╭─ Document
An aim of the present invention is to provide apparatus for providing optical radiation that reduces the above aforementioned problems.

SUMMARY OF THE INVENTION

According to a non-limiting embodiment of the present invention, there is provided apparatus for providing optical radiation, which apparatus comprises a pump source for providing pump radiation, and a brightness converter, the apparatus being characterised in that the brightness converter contains a substantially rigid region along at least a portion of its length.
An advantage in providing a brightness converter that is substantially rigid along at least a portion of its length is that good beam quality (a beam parameter product less than 12.5 mm·mrad, combined with high power (greater than 500 W, and preferably greater than 5 kW) can be achieved in a solid state laser having relatively stiff member. It also provides a route to achieving beam parameter products less than 8 mm·mrad, and preferably less than 5 mm·mrad.
The invention is counter-intuitive in that it is the complete opposite solution that has been provided to date with fibre lasers in which the optical fibre used to form the fibre laser is in the for of a fibre. The optical fibre of prior art fibre lasers is flexible.
One aspect of the present invention is to replace the Nd:YAG or Yb:YAG rod with a relatively thick (>1 mm, and preferably greater than 2 mm in at least one cross-sectional dimension) optical fibre waveguide having a core and a cladding. The resulting design can provide output power levels at levels comparable to diode-pumped Nd:YAG lasers with the beam quality of the disk laser, and this without the environmental sensitivity of the disk laser. In other words, fibre optic technology can solve the thermal lensing problem that occurs in rod lasers and this has advantages over replacing the rod with a disk made of the same or similar material.
The brightness converter may comprise a core, a first cladding, rare earth dopant, a first end, and a second end. The brightness converter may comprise a tapered region located between the first end and the second end, the apparatus being characterised in that the cross-sectional area of the first end is greater than the cross-sectional area of the second end, and the brightness converter is substantially rigid between the first end and the tapered region.
An advantage of the tapered region is that it can be used to increase the beam quality of the laser output while retaining the first end having a relatively large surface area—ideal for launching optical pump power having lower beam quality than the laser output.
╰─
╭─ Entries supplied
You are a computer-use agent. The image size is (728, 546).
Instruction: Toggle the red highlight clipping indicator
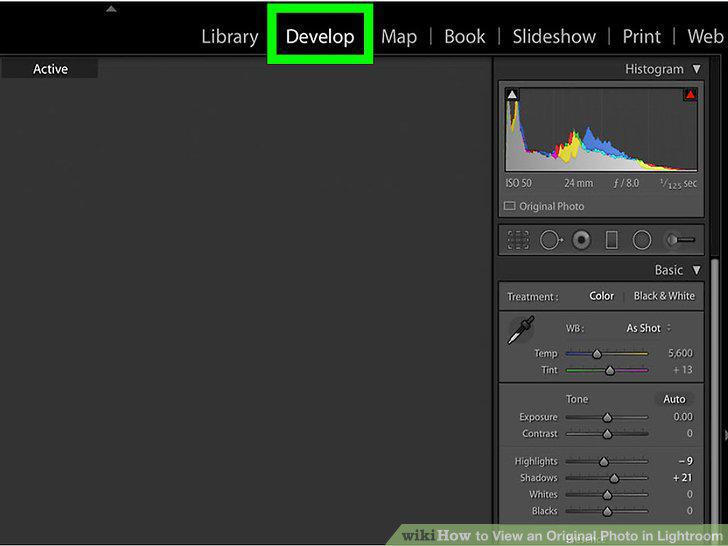(690, 95)
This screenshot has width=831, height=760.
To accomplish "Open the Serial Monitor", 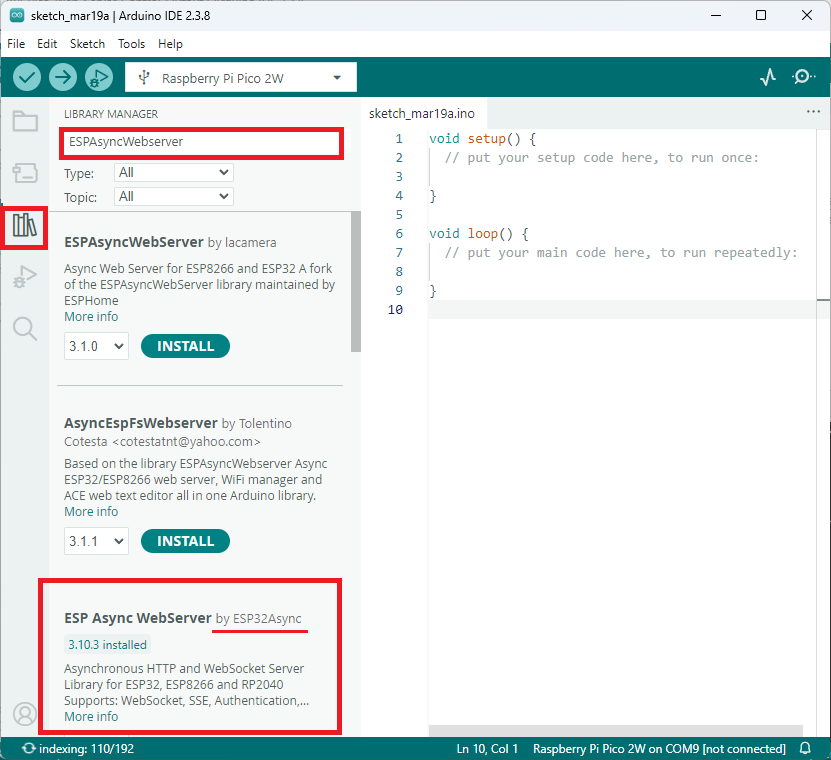I will click(803, 77).
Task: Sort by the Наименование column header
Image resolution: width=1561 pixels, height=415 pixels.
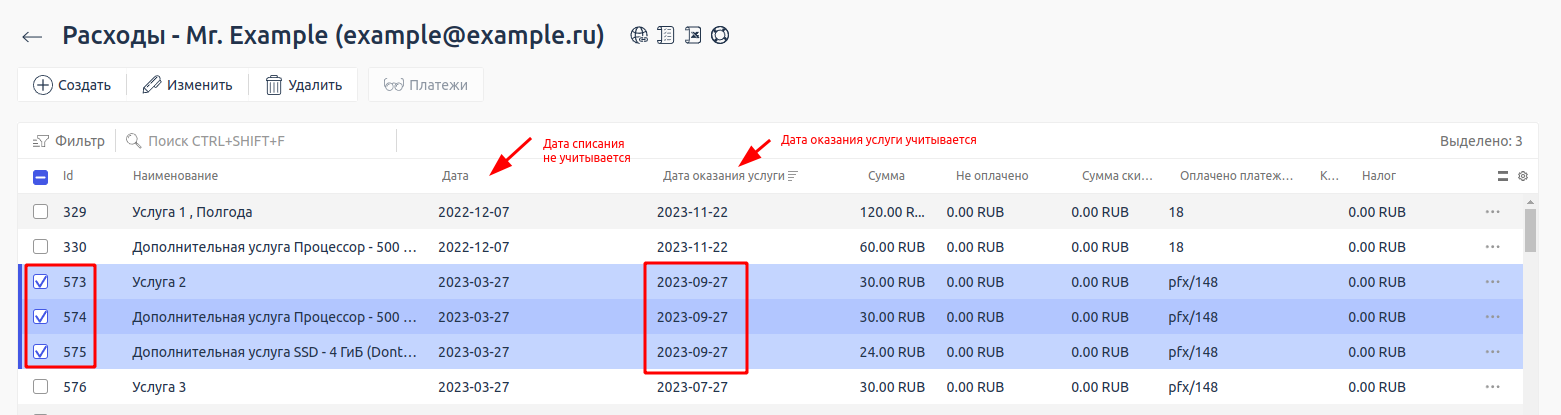Action: click(x=175, y=176)
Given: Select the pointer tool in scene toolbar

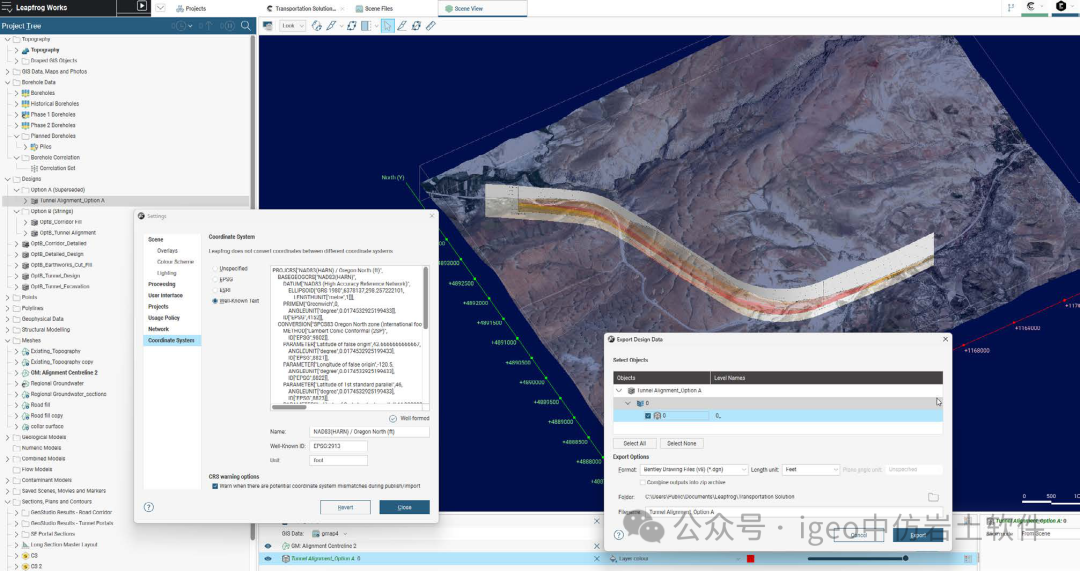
╰─
Work instructions –
Extend the passage on the optical radiation apparatus, picking up after its final sentence. The listing plays no part in what follows.

Answer to the exercise –
The apparatus is particularly useful for increasing the brightness of the pump radiation via absorption into the rare earth dopant and wavelength conversion into modes guided by the core.
The pump radiation may be coupled from the pump source into the brightness converter using a coupling means. The coupling means may be a lens such for example as a cylindrical lens.
The apparatus may comprise a first reflector for reflecting optical radiation emerging from the first end. The apparatus may also comprise a second reflector.
The pump source may comprise at least one laser diode, laser diode bar, laser diode stack, or a laser diode mini-bar stack. Alternatively or additionally, the pump source may include a solid-state laser, a gas laser, an arc lamp, or a flash lamp.
The apparatus may comprise a plurality of the pump sources, and a combining means for combining the pump radiation emitted by the pump sources. The combining means may comprise a beam splitter, a reflector, a polarisation beam combiner, a beam shaper, a wavelength division multiplexer, or a plurality of optical fibres in optical contact along at least a portion of their length.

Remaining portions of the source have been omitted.